Input data:
::::::
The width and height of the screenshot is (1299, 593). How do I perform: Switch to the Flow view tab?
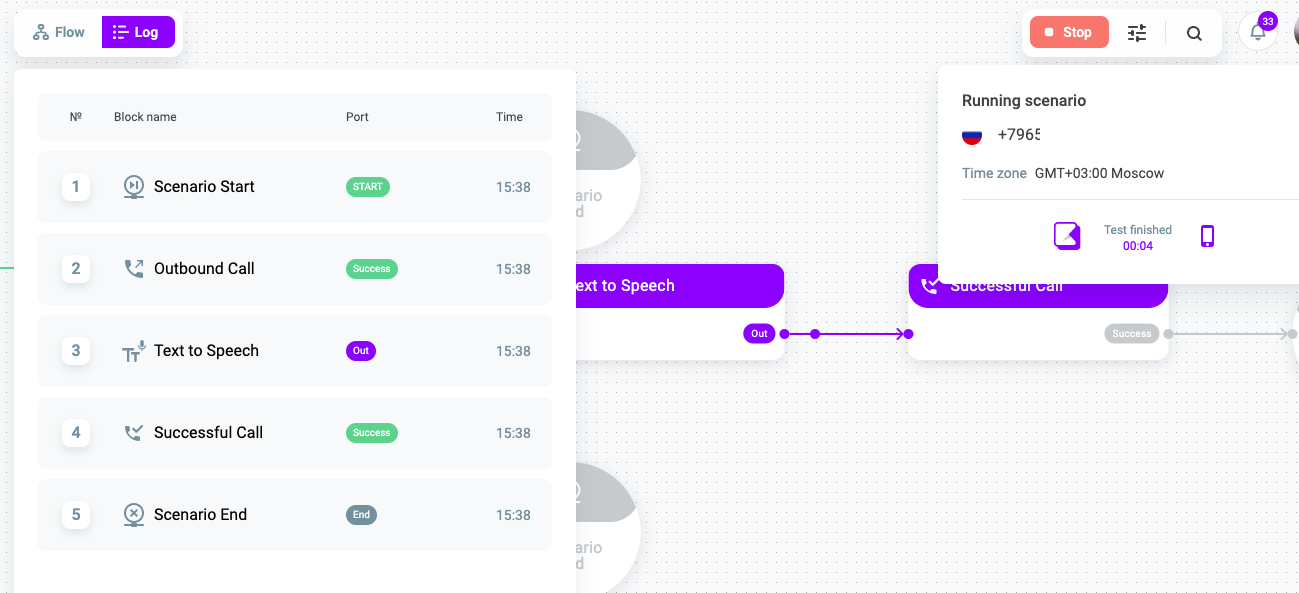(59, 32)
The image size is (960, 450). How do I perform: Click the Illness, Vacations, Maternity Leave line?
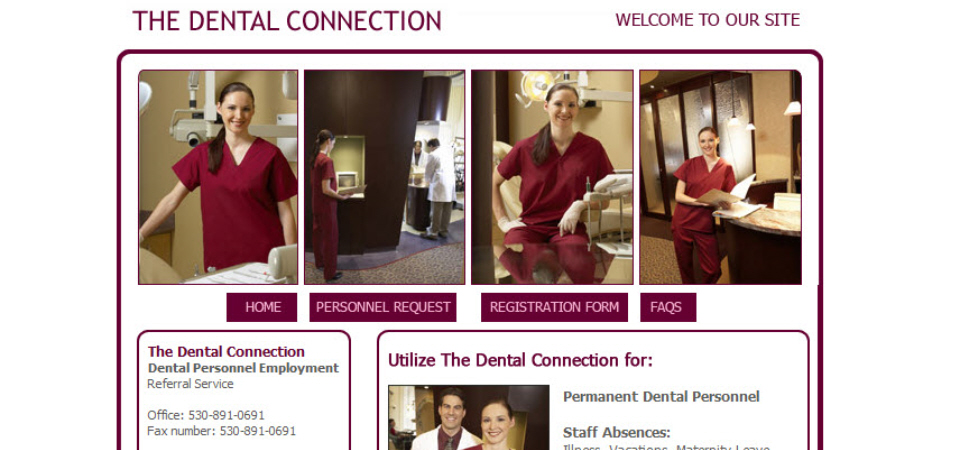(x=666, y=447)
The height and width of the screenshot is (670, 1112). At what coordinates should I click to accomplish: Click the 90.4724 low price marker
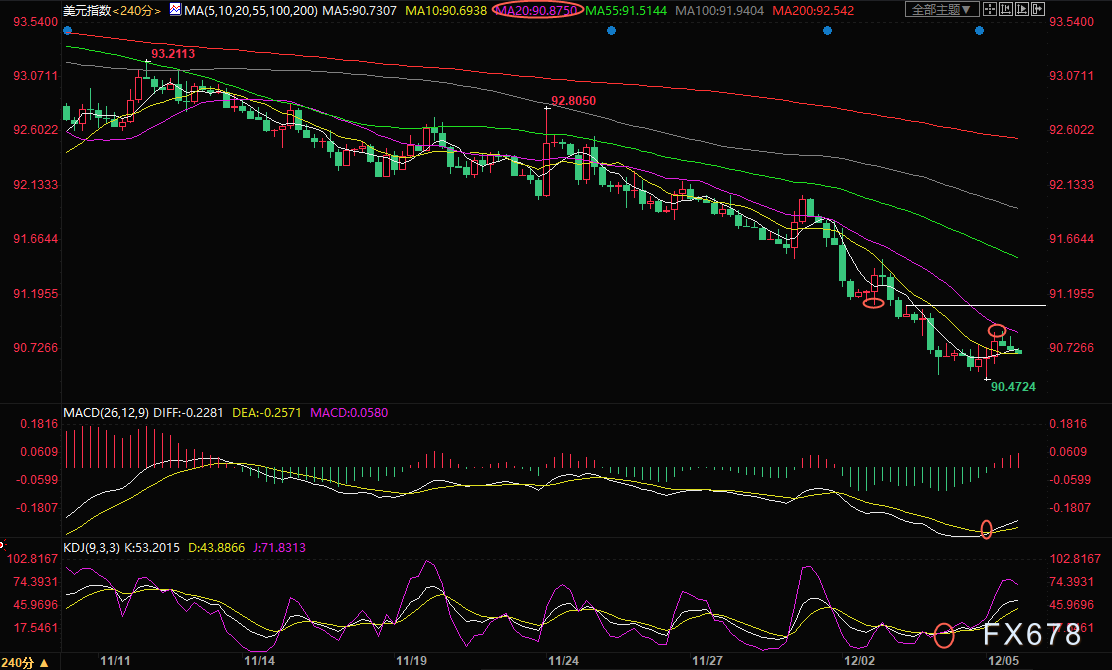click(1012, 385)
::::::
Objective:
Retype the stretch of entries from the line containing "The image size" through the end of the entries, word for word, and omit the pictures.

Response below:
The image size is (960, 450). How do I perform: Click the Illness, Vacations, Maternity Leave line?
(x=666, y=447)
The height and width of the screenshot is (670, 1112). At what coordinates should I click to accomplish: Click the 90.4724 low price marker
click(1012, 385)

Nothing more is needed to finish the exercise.